WORK ITEM: Recast the rows below as a numbered list, starting at the line that contains "In order to click on total-price-value: $150" and ending at the line that contains "This screenshot has height=874, width=797.". Leave out any blank lines.

GIVEN DATA:
'''

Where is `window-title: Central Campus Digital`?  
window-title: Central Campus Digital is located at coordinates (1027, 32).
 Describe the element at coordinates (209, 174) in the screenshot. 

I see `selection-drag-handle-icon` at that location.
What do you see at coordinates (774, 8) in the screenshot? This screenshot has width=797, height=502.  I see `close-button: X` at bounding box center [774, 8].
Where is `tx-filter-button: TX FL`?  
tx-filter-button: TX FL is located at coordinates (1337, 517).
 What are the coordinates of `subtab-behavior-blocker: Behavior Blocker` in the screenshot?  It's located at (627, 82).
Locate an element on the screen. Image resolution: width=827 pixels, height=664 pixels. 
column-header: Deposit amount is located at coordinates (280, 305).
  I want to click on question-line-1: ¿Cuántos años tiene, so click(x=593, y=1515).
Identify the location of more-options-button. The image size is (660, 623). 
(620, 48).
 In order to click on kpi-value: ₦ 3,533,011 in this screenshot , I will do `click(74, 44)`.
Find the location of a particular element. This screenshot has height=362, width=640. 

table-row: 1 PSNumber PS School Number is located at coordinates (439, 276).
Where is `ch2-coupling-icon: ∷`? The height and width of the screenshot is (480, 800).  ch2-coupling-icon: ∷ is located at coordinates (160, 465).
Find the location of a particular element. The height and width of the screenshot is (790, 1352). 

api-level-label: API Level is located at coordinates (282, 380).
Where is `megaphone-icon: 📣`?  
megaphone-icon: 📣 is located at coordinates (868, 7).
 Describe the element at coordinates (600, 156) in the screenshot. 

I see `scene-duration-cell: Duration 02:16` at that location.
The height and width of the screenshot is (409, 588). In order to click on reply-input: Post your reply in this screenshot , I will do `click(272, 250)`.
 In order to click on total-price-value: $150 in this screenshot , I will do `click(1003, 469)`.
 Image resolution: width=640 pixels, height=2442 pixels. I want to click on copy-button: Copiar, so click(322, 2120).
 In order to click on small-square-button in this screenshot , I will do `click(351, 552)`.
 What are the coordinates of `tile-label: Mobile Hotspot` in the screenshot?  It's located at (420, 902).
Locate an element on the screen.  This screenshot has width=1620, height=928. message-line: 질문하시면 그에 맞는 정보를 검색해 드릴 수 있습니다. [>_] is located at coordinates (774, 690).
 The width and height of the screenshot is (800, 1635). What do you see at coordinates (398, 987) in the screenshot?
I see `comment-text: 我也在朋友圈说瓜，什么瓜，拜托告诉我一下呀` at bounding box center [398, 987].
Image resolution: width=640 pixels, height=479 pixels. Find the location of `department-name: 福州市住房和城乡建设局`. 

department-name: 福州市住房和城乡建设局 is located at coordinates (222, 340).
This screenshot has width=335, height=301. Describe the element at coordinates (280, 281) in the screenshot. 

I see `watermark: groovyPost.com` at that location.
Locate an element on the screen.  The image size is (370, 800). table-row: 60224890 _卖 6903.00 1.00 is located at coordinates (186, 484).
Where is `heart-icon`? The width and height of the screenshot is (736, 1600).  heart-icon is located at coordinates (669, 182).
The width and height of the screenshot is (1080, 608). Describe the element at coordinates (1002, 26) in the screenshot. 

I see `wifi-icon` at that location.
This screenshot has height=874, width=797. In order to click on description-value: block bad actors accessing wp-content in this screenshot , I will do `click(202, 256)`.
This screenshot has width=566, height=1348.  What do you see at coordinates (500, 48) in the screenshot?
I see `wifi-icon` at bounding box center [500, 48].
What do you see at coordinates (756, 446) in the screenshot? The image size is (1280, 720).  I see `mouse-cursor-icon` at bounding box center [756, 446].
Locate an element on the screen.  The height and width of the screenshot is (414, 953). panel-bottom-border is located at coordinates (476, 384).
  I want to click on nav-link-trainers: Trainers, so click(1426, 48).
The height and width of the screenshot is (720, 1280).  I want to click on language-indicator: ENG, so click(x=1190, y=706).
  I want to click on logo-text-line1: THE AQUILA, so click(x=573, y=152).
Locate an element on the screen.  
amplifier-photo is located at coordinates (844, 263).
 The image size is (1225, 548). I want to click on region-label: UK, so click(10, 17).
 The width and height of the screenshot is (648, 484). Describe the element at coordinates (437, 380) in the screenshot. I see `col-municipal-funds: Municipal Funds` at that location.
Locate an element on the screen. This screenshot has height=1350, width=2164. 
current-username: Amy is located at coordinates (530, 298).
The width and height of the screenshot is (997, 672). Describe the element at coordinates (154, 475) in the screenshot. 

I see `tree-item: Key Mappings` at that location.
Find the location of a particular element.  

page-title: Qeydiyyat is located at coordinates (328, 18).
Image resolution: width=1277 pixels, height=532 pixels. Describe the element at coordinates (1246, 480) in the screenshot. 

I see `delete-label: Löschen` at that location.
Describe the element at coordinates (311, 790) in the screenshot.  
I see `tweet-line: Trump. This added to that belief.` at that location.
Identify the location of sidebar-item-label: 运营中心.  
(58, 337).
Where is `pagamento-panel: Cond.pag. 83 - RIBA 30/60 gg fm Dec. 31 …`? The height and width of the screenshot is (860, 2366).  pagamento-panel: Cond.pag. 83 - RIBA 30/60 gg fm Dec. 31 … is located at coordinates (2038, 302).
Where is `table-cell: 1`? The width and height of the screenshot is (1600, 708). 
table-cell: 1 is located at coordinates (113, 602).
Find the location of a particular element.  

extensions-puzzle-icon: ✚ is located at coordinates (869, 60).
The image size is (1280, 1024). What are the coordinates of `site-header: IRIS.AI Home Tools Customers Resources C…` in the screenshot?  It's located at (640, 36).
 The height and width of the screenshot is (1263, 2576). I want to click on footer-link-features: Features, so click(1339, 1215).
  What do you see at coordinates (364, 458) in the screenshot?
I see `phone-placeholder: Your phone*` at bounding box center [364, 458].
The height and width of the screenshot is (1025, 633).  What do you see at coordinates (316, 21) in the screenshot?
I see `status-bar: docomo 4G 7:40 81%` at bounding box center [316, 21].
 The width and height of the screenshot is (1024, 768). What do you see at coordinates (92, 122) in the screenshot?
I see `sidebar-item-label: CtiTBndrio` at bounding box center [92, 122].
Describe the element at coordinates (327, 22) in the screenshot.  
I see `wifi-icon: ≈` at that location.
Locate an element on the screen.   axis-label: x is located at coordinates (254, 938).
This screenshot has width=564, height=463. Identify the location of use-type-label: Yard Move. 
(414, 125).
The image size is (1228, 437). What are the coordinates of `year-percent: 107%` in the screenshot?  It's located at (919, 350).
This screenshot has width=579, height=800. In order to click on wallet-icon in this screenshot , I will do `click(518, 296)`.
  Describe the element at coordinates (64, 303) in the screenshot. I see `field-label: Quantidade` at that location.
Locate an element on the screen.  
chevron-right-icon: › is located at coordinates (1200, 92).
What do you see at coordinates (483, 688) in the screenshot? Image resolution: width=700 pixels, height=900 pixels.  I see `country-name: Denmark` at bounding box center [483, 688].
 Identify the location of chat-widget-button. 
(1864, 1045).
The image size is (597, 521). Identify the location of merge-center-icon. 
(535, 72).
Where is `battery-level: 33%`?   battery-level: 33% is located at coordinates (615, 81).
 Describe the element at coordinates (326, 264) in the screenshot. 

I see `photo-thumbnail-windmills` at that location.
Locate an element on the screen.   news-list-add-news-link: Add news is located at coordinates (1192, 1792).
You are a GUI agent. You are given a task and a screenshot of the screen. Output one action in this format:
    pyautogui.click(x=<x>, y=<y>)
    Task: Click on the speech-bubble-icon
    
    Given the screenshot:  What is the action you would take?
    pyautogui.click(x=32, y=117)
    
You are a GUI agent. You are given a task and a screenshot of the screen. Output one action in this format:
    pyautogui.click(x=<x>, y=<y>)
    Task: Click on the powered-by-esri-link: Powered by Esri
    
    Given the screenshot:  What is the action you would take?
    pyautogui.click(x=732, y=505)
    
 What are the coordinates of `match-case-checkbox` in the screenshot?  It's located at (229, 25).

'''

EXERCISE SOLUTION:
1.  In order to click on total-price-value: $150 in this screenshot , I will do `click(1003, 469)`.
2.  Image resolution: width=640 pixels, height=2442 pixels. I want to click on copy-button: Copiar, so click(322, 2120).
3.  In order to click on small-square-button in this screenshot , I will do `click(351, 552)`.
4.  What are the coordinates of `tile-label: Mobile Hotspot` in the screenshot?  It's located at (420, 902).
5. Locate an element on the screen.  This screenshot has width=1620, height=928. message-line: 질문하시면 그에 맞는 정보를 검색해 드릴 수 있습니다. [>_] is located at coordinates (774, 690).
6.  The width and height of the screenshot is (800, 1635). What do you see at coordinates (398, 987) in the screenshot?
7. I see `comment-text: 我也在朋友圈说瓜，什么瓜，拜托告诉我一下呀` at bounding box center [398, 987].
8. Image resolution: width=640 pixels, height=479 pixels. Find the location of `department-name: 福州市住房和城乡建设局`. 
9. department-name: 福州市住房和城乡建设局 is located at coordinates (222, 340).
10. This screenshot has width=335, height=301. Describe the element at coordinates (280, 281) in the screenshot. 
11. I see `watermark: groovyPost.com` at that location.
12. Locate an element on the screen.  The image size is (370, 800). table-row: 60224890 _卖 6903.00 1.00 is located at coordinates (186, 484).
13. Where is `heart-icon`? The width and height of the screenshot is (736, 1600).  heart-icon is located at coordinates (669, 182).
14. The width and height of the screenshot is (1080, 608). Describe the element at coordinates (1002, 26) in the screenshot. 
15. I see `wifi-icon` at that location.
16. This screenshot has height=874, width=797. In order to click on description-value: block bad actors accessing wp-content in this screenshot , I will do `click(202, 256)`.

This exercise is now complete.